By: David Ethier
In twenty-five years, Otto has driven over 500,000 miles (125,000 of them on unpaved roads), been through 200 countries, and 23 territories. Otto drove through northern Iraq and Afghanistan during the wars. Otto has been to Mt. Everest, Sudan, and has been in a shipping container 36 times. In 2012, Otto was the first-ever foreign vehicle to enter North Korea.
Otto is a 1988 Mercedes G-Wagon—the most well travelled vehicle on Earth—and his caretaker is a German man named Gunther Holtorf.
The plan was to travel Africa, from north to south. Take the car and stay flexible by foregoing traditional food and lodging costs. Keep the front seats, put a two-meter plank in the back, sleep on it, and place storage underneath.

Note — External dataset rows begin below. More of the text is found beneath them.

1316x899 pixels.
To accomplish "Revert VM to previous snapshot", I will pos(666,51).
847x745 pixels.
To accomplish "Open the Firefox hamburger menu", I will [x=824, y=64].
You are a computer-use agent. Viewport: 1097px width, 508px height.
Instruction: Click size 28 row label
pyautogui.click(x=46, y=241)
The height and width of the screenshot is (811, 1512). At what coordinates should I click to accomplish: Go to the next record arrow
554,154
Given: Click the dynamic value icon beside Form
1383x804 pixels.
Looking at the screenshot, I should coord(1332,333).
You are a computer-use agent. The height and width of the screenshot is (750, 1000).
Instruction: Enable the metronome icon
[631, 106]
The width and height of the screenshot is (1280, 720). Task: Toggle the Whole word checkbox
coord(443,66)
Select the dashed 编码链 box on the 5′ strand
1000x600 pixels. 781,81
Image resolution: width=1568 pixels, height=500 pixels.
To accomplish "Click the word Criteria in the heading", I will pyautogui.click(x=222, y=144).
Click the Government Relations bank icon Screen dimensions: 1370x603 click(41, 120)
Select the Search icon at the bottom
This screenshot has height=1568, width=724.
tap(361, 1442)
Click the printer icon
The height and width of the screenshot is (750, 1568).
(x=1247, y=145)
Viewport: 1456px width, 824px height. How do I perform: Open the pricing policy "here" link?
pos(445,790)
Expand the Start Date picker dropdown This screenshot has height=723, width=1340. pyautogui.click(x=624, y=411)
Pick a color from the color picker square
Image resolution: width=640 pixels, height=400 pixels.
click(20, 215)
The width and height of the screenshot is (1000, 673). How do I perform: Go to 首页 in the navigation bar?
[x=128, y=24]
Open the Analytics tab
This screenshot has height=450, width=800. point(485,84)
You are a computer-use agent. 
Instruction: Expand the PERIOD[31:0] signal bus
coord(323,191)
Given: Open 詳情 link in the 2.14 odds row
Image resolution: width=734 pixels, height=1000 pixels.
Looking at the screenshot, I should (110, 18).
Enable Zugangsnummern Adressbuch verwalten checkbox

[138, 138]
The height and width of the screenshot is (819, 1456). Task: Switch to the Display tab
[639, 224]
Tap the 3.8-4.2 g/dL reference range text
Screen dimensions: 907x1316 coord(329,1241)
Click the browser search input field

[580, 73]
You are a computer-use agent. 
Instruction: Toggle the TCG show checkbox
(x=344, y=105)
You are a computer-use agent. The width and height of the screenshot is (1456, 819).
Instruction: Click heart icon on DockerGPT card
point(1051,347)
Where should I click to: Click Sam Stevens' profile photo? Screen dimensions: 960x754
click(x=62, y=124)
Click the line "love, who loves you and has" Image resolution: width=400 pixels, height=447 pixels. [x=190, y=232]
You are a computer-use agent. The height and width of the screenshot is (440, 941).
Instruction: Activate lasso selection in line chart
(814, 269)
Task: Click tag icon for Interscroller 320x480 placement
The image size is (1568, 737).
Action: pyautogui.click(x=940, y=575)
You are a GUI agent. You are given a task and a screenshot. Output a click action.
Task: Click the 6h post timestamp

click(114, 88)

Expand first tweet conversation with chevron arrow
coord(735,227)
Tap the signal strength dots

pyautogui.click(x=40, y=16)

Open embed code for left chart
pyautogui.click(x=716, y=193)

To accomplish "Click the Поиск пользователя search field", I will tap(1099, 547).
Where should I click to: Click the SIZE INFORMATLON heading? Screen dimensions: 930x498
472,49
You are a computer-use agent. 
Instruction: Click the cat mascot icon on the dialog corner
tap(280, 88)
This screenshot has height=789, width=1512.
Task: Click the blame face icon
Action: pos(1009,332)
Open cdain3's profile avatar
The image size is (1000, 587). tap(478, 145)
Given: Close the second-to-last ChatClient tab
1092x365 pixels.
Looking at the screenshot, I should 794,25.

Buy food in local markets and cook out of the back with a gas stove. Hang a water bucket over a tree for showers. That initial plan was to drive Otto for eighteen months. But, pretty soon, Gunther and his wife, Christine, realized that the more they travelled, the more they had yet to see.
An eighteen-month itinerary turned into five years spent in Africa. Afterward, they ping-ponged around South America. Then Panama. Central America. And then North America—all the way up through Prudhoe Bay, Alaska before hanging a right and traversing across Canada to Goose Bay in Newfoundland. This wasn’t the plan; it just happened. And kept happening.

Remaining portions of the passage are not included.